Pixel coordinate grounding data
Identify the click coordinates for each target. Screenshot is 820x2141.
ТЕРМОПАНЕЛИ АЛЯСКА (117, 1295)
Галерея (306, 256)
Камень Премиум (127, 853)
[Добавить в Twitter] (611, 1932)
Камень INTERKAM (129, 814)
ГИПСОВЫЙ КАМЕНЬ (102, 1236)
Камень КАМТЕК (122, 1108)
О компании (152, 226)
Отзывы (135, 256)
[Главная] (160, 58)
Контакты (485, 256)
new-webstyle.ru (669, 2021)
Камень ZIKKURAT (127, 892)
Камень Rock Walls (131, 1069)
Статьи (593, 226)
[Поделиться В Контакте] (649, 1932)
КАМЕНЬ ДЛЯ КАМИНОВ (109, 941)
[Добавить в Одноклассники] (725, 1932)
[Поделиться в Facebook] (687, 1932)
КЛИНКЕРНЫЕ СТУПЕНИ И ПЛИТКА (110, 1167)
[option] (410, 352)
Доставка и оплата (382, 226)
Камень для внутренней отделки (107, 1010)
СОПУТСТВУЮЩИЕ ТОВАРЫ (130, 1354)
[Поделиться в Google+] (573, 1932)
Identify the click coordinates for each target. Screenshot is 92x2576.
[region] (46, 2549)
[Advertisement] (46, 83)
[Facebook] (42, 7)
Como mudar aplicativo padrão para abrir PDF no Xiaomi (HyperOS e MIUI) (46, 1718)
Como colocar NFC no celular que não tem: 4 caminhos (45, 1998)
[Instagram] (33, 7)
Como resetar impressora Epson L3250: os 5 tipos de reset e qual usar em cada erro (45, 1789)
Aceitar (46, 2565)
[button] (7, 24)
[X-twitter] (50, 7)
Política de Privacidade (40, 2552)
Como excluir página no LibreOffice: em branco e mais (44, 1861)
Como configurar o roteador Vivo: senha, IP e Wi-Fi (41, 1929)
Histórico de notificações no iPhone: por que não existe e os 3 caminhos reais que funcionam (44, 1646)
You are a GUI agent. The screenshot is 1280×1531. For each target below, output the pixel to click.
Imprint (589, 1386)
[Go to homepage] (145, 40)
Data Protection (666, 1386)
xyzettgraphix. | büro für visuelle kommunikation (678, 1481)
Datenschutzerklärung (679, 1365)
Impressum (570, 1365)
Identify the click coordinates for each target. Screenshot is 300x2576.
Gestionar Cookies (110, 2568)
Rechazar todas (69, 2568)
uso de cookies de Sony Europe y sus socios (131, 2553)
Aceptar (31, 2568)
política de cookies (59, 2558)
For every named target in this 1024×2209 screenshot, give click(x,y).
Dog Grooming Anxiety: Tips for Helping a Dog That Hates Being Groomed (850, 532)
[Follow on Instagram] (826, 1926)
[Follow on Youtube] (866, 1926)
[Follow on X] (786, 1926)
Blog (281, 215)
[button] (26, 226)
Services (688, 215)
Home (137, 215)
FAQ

▶ EXERCISE REQUIREMENTS:
Every record above needs to be returned in full, exactly.

▶ SOLUTION TO THE PROBLEM:
Identify the click coordinates for each target. Screenshot is 820x2141.
ТЕРМОПАНЕЛИ АЛЯСКА (117, 1295)
Галерея (306, 256)
Камень Премиум (127, 853)
[Добавить в Twitter] (611, 1932)
Камень INTERKAM (129, 814)
ГИПСОВЫЙ КАМЕНЬ (102, 1236)
Камень КАМТЕК (122, 1108)
О компании (152, 226)
Отзывы (135, 256)
[Главная] (160, 58)
Контакты (485, 256)
new-webstyle.ru (669, 2021)
Камень ZIKKURAT (127, 892)
Камень Rock Walls (131, 1069)
Статьи (593, 226)
[Поделиться В Контакте] (649, 1932)
КАМЕНЬ ДЛЯ КАМИНОВ (109, 941)
[Добавить в Одноклассники] (725, 1932)
[Поделиться в Facebook] (687, 1932)
КЛИНКЕРНЫЕ СТУПЕНИ И ПЛИТКА (110, 1167)
[option] (410, 352)
Доставка и оплата (382, 226)
Камень для внутренней отделки (107, 1010)
СОПУТСТВУЮЩИЕ ТОВАРЫ (130, 1354)
[Поделиться в Google+] (573, 1932)
Identify the click coordinates for each target. Screenshot is 92x2576.
[region] (46, 2549)
[Advertisement] (46, 83)
[Facebook] (42, 7)
Como mudar aplicativo padrão para abrir PDF no Xiaomi (HyperOS e MIUI) (46, 1718)
Como colocar NFC no celular que não tem: 4 caminhos (45, 1998)
[Instagram] (33, 7)
Como resetar impressora Epson L3250: os 5 tipos de reset e qual usar em cada erro (45, 1789)
Aceitar (46, 2565)
[button] (7, 24)
[X-twitter] (50, 7)
Política de Privacidade (40, 2552)
Como excluir página no LibreOffice: em branco e mais (44, 1861)
Como configurar o roteador Vivo: senha, IP e Wi-Fi (41, 1929)
Histórico de notificações no iPhone: por que não existe e os 3 caminhos reais que funcionam (44, 1646)
You are a GUI agent. The screenshot is 1280×1531. For each target below, output the pixel to click.
Imprint (589, 1386)
[Go to homepage] (145, 40)
Data Protection (666, 1386)
xyzettgraphix. | büro für visuelle kommunikation (678, 1481)
Datenschutzerklärung (679, 1365)
Impressum (570, 1365)
Identify the click coordinates for each target. Screenshot is 300x2576.
Gestionar Cookies (110, 2568)
Rechazar todas (69, 2568)
uso de cookies de Sony Europe y sus socios (131, 2553)
Aceptar (31, 2568)
política de cookies (59, 2558)
For every named target in this 1024×2209 screenshot, give click(x,y).
Dog Grooming Anxiety: Tips for Helping a Dog That Hates Being Groomed (850, 532)
[Follow on Instagram] (826, 1926)
[Follow on Youtube] (866, 1926)
[Follow on X] (786, 1926)
Blog (281, 215)
[button] (26, 226)
Services (688, 215)
Home (137, 215)
FAQ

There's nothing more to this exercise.